*** The data Section Begins ***

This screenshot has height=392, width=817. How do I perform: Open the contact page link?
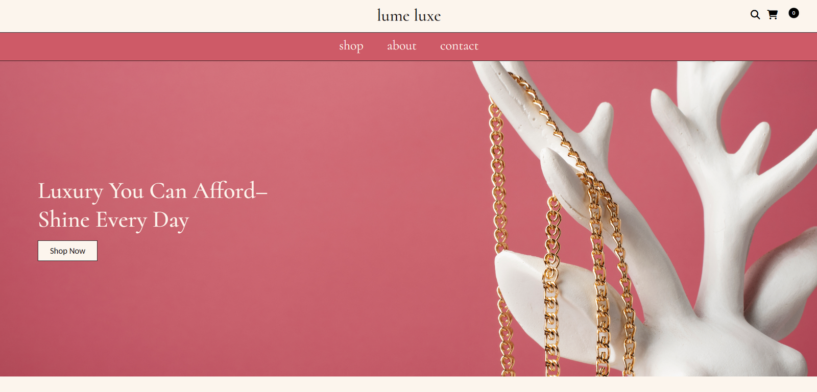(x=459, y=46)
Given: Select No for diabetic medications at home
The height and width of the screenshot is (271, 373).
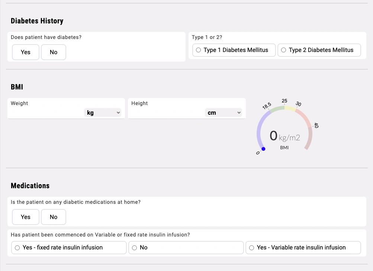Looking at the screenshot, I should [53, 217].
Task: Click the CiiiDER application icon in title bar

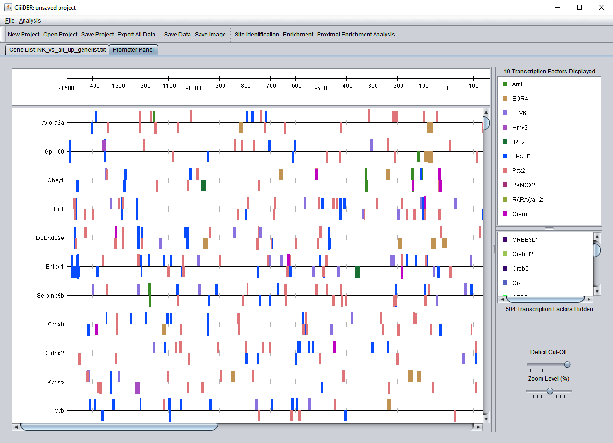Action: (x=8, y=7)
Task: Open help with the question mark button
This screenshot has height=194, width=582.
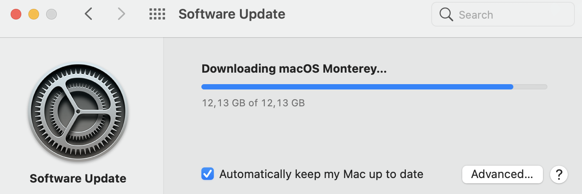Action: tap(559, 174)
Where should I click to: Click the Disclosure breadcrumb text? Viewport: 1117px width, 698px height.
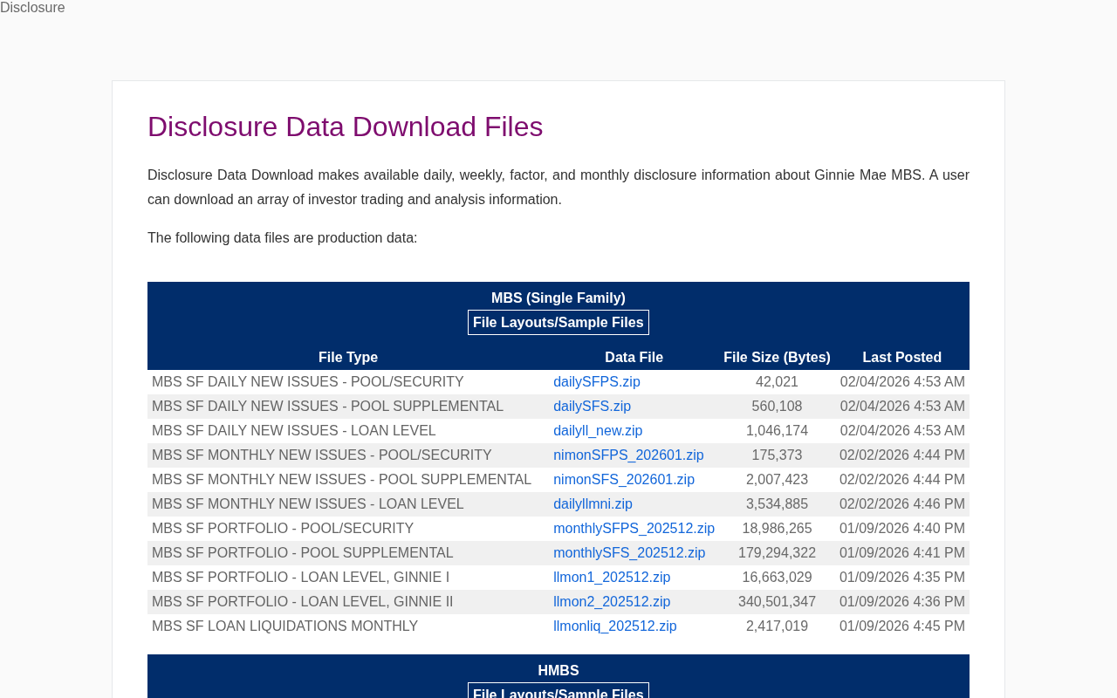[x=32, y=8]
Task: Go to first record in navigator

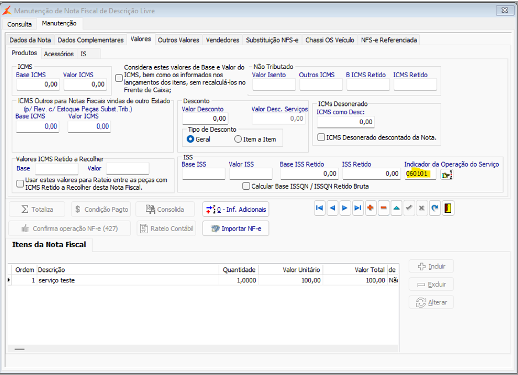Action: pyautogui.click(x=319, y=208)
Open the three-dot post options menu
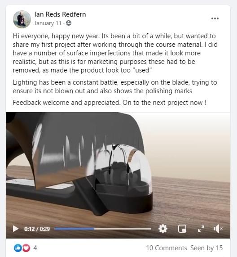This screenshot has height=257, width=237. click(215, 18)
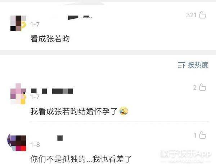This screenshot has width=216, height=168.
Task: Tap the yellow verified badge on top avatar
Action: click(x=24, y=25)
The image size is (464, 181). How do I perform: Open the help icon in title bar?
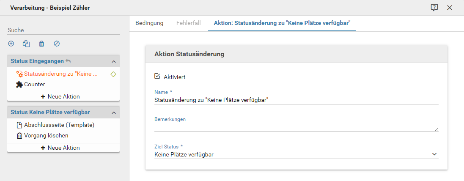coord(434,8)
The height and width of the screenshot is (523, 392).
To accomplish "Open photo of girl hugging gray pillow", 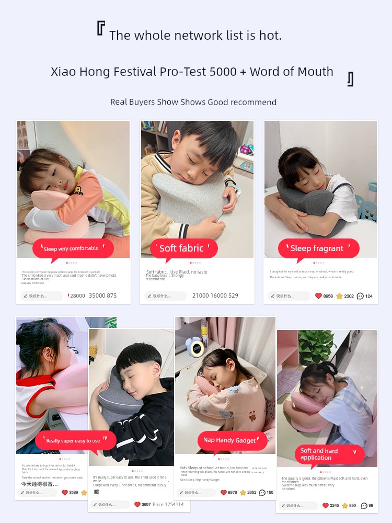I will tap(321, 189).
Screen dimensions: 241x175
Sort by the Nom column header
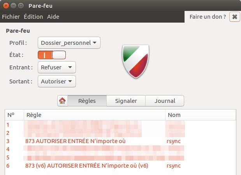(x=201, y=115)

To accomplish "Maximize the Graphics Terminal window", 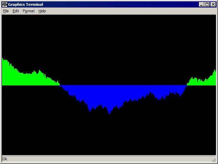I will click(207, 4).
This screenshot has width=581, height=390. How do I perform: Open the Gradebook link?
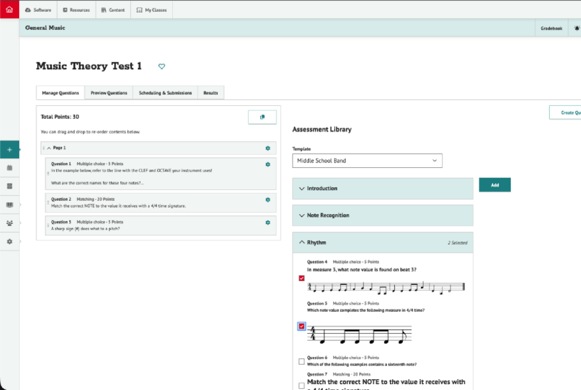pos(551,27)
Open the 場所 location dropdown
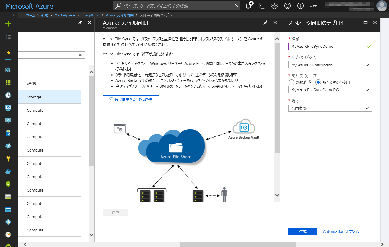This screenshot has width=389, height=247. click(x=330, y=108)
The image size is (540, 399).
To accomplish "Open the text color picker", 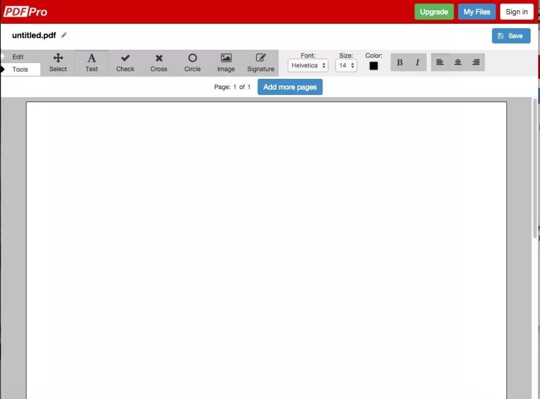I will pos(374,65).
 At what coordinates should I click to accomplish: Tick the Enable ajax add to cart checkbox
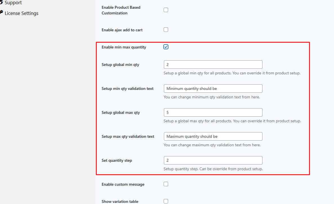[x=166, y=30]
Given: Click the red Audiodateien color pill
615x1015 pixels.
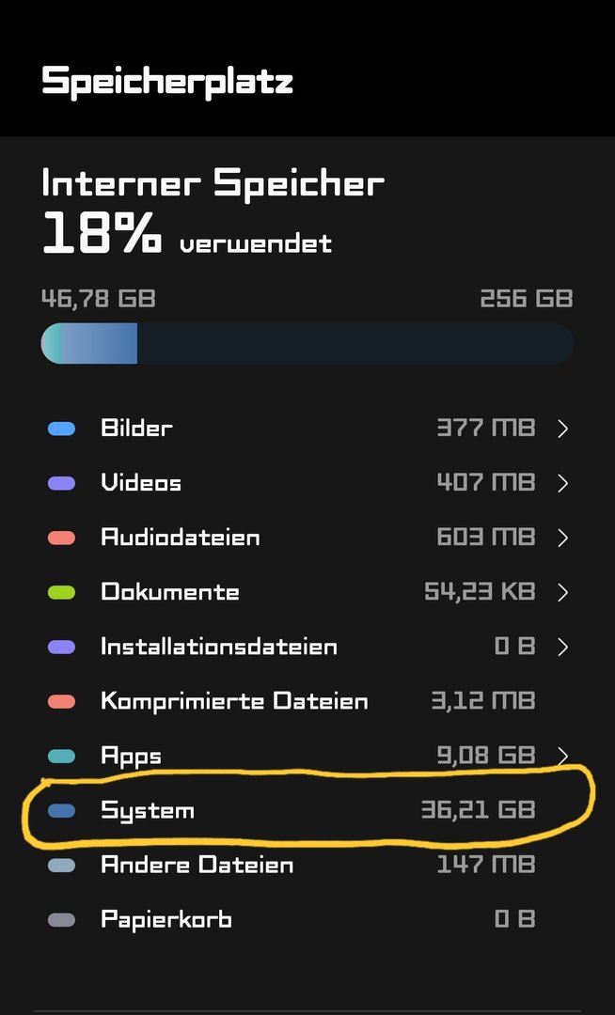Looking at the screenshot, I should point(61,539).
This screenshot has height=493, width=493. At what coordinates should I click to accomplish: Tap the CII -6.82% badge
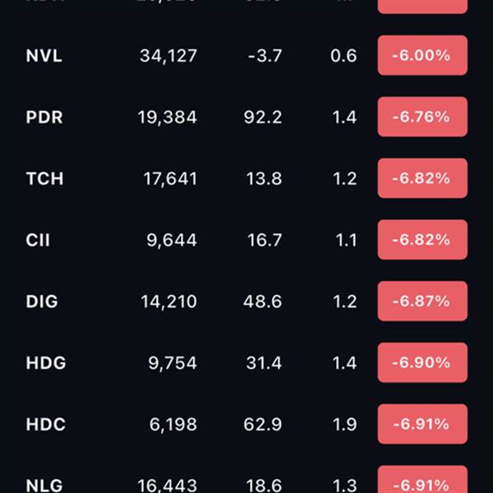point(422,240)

*** The data Section Ends ***
*** The data Section Begins ***

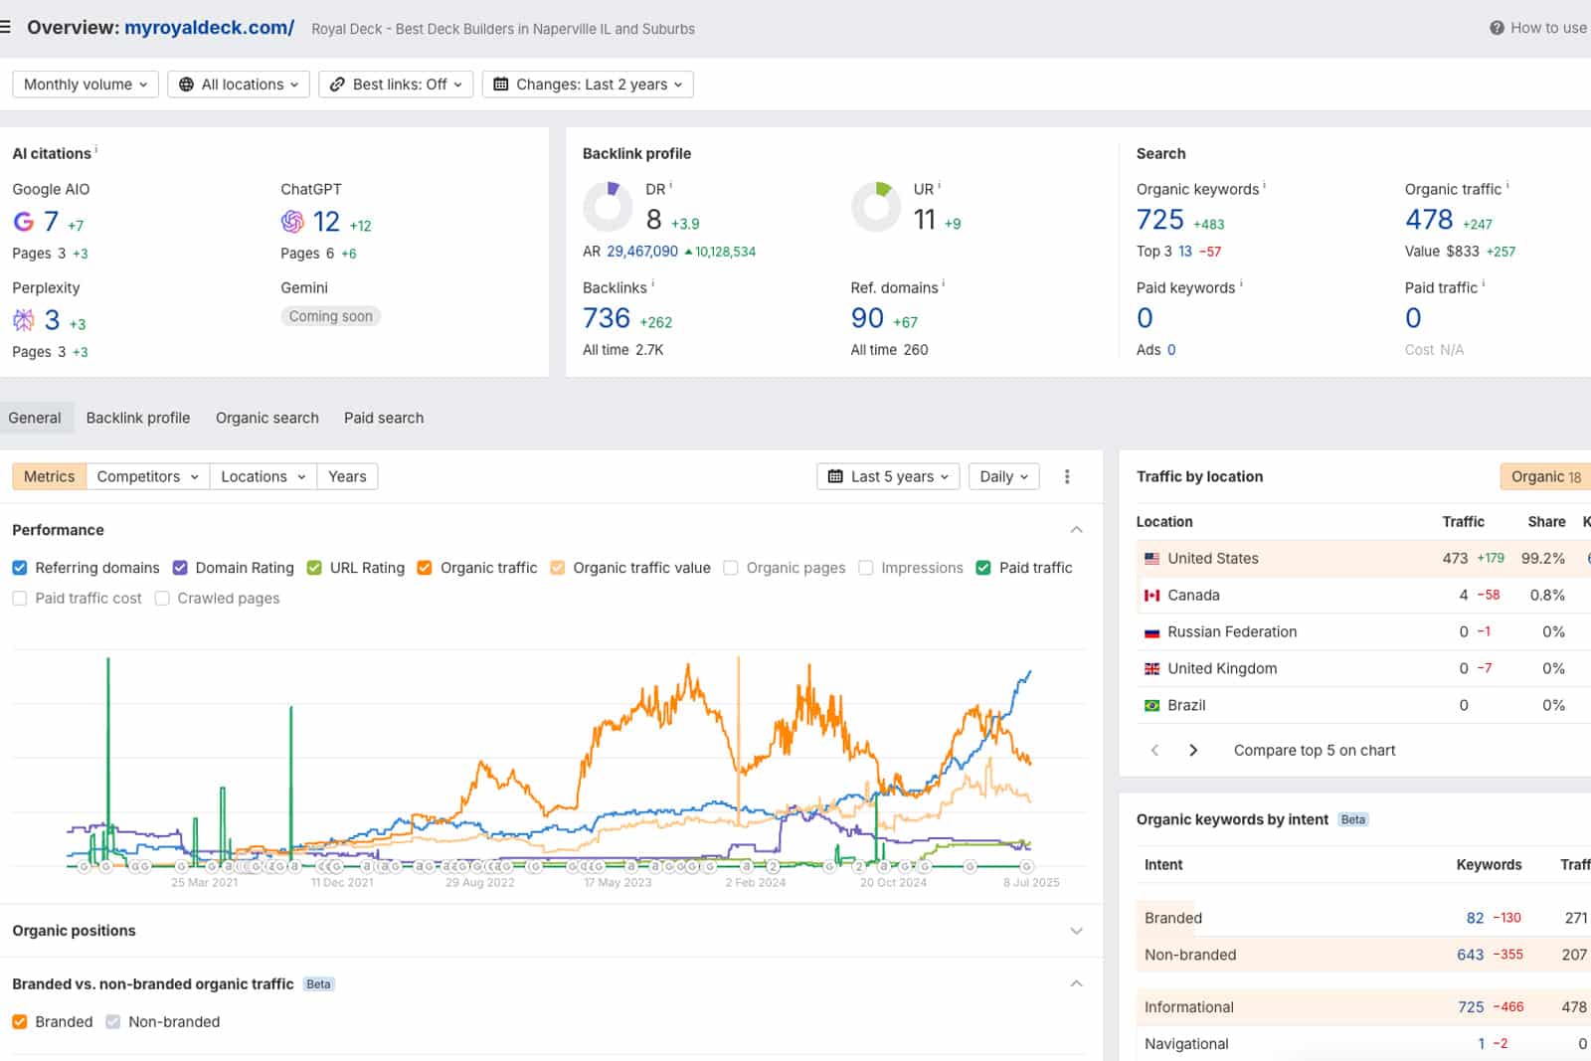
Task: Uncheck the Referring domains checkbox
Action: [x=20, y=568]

*** The data Section Ends ***

What this task involves
From the records above, return exactly the lines running from the one that contains "Task: Go to first record in navigator" down to the one that contains "The height and width of the screenshot is (523, 392).", both included, without any pictures.

Task output
Task: Go to first record in navigator

Action: pyautogui.click(x=319, y=208)
Open the three-dot post options menu
This screenshot has height=257, width=237. click(215, 18)
This screenshot has width=216, height=168.
Task: Tap the yellow verified badge on top avatar
Action: click(x=24, y=25)
The image size is (464, 181). How do I perform: Open the help icon in title bar?
coord(434,8)
The height and width of the screenshot is (523, 392).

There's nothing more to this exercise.